Nick Foles' recent injury offers the opportunity for Philadelphia to commit to a full-time starter and thus solve that issue.
Entering Week 7, Foles had been playing exceptional football. In his previous two appearances, the former Arizona star had 493 yards, five touchdowns and no interception on a completion percentage of 67.9.
During Week 7, however, Foles was 11-of-29 for 80 yards, no touchdowns and no interceptions before going down with a head injury.
Now, Philadelphia needs to answer a question: Who is it committed to?
The Eagles have a trio of quarterbacks who have all been labeled as potential starters with Foles, Matt Barkley and Michael Vick. All three have seen the field in 2013, and the common theme has been flashes of brilliance being mixed with moments of pure confusion.
It's time Kelly commits to one player.
There's no question that the Eagles lack consistency at quarterback, and it's unlikely that Barkley, Foles or Vick will provide it. With that being said, there's one form of inconsistency that can be prevented by committing to one of those players: the inconsistency that comes with an ever-changing quarterback situation.
Kelly's offensive system is one of a complex nature. Not only does that require a high number of reps for the quarterback to develop a true understanding, but it puts the offensive linemen and skill players in a position of uncertainty.
When the player taking every snap changes so often, it becomes difficult for any other player to develop a rhythm.
What Foles' injury does is provide Philadelphia with the opportunity to evaluate all three of their players from an in-game perspective.
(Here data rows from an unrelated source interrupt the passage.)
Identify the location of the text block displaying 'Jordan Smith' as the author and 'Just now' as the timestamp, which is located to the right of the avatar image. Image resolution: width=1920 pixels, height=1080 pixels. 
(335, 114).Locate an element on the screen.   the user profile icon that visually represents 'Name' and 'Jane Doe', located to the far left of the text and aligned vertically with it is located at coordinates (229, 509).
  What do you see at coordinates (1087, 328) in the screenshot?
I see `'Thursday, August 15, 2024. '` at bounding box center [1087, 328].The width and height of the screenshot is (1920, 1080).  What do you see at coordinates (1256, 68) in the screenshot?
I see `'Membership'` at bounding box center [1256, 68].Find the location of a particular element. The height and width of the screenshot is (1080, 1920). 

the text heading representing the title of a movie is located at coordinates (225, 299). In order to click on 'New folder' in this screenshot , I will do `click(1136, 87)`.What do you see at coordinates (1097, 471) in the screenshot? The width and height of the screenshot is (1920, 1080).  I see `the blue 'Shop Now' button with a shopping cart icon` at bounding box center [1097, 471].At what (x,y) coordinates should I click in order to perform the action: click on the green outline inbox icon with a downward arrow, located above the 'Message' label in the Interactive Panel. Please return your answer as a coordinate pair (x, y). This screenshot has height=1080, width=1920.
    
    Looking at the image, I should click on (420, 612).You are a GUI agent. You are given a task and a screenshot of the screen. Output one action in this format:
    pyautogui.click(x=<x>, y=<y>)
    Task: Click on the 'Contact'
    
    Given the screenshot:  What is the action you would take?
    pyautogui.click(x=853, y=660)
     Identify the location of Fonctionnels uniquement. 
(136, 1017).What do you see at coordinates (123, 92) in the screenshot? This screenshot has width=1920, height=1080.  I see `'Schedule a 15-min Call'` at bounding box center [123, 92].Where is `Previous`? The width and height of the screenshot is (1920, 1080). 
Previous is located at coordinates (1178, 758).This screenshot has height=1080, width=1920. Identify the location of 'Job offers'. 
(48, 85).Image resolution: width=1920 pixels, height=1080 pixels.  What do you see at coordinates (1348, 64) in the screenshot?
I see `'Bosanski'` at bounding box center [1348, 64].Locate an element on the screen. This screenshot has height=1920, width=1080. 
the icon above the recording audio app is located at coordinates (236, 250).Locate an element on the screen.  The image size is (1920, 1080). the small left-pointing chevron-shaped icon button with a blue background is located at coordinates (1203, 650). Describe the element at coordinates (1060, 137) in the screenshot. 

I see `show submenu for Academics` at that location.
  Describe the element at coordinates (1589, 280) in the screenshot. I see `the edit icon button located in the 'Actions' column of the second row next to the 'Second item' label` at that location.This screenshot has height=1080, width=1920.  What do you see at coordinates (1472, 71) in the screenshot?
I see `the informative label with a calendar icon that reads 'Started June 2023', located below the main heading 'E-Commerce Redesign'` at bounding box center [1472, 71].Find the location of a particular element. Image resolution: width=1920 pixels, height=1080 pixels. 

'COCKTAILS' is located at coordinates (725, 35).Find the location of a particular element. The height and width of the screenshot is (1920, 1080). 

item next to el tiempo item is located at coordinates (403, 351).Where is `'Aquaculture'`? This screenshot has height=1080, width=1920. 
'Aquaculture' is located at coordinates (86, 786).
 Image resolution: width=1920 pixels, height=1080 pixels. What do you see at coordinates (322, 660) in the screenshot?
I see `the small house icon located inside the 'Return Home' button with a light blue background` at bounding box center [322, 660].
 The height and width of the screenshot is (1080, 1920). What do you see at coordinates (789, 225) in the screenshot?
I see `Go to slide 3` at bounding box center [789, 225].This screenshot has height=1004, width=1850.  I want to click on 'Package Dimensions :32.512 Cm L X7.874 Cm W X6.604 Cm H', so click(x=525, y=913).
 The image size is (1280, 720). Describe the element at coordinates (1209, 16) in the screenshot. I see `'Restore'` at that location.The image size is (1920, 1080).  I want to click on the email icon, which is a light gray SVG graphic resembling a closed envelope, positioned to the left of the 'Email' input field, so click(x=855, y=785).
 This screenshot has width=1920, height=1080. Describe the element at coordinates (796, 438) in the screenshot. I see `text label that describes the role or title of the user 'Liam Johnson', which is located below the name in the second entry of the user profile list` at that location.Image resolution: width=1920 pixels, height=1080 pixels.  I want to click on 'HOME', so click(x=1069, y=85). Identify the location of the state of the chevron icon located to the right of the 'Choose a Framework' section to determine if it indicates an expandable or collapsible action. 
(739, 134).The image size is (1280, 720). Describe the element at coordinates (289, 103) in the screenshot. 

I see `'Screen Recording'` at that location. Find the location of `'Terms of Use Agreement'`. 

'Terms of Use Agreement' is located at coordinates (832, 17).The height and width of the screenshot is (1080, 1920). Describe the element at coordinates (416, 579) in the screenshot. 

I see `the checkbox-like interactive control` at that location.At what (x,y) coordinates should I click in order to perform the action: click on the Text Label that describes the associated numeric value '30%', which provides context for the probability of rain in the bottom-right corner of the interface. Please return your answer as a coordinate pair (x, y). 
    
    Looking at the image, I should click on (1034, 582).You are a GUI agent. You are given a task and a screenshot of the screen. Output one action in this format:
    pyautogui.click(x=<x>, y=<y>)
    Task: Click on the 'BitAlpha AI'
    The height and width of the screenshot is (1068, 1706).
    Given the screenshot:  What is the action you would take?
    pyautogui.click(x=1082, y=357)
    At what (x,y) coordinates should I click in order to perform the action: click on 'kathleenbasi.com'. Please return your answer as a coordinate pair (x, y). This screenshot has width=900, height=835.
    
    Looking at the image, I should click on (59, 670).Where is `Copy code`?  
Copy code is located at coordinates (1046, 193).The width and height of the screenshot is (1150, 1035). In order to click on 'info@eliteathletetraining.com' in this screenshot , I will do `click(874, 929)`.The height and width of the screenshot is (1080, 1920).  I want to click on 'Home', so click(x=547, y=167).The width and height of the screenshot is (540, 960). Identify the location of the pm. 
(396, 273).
From there, it can be determined which player is the best fit for the unit.
It's then, and only then, that the Eagles will move toward efficiency.
LeSean McCoy has been playing dominant football, but players such as DeSean Jackson, Riley Cooper and Jason Avant have struggled with the constant changes at quarterback. With a full-time star, Philadelphia would be able to move forward with a true offensive identity.
From there, the Eagles could determine if the future of the position is already on the roster.
2014 NFL Draft
One of the biggest selling points for the 2014 NFL draft is the presence of dual-threat quarterbacks with NFL-caliber passing ability. With the position becoming more and more athletic with every passing season, the time is now for teams to draft the ideal fit.
Don't be shocked to see the Eagles emerge as one of the teams that goes all in on a first round field general.
The options are countless, with Teddy Bridgewater of Louisville, Brett Hundley of UCLA, Johnny Manziel of Texas A&M and Marcus Mariota of Oregon all expected to go in the first round. All four have been regarded as potential franchise players.
More importantly, all four would be perfect fits in the Eagles' offense under Kelly.
What this all adds up to is Philadelphia needing to commit to a quarterback in 2013. By doing so, said player would be able to show the Eagles that he either can or cannot lead the team into the future.
From there, Philadelphia will answer the most critical question of all: Should it draft a quarterback in 2014?
Bridgewater is the star pocket passer, while Hundley, Manziel and Mariota are all read-option maestros. Perhaps most significantly, Mariota was Kelly's quarterback at the University of Oregon.
If Philadelphia is going to draft one of those players, the only rational approach from here on out is using Foles' injury as an opportunity to name a quarterback for the remainder of the season.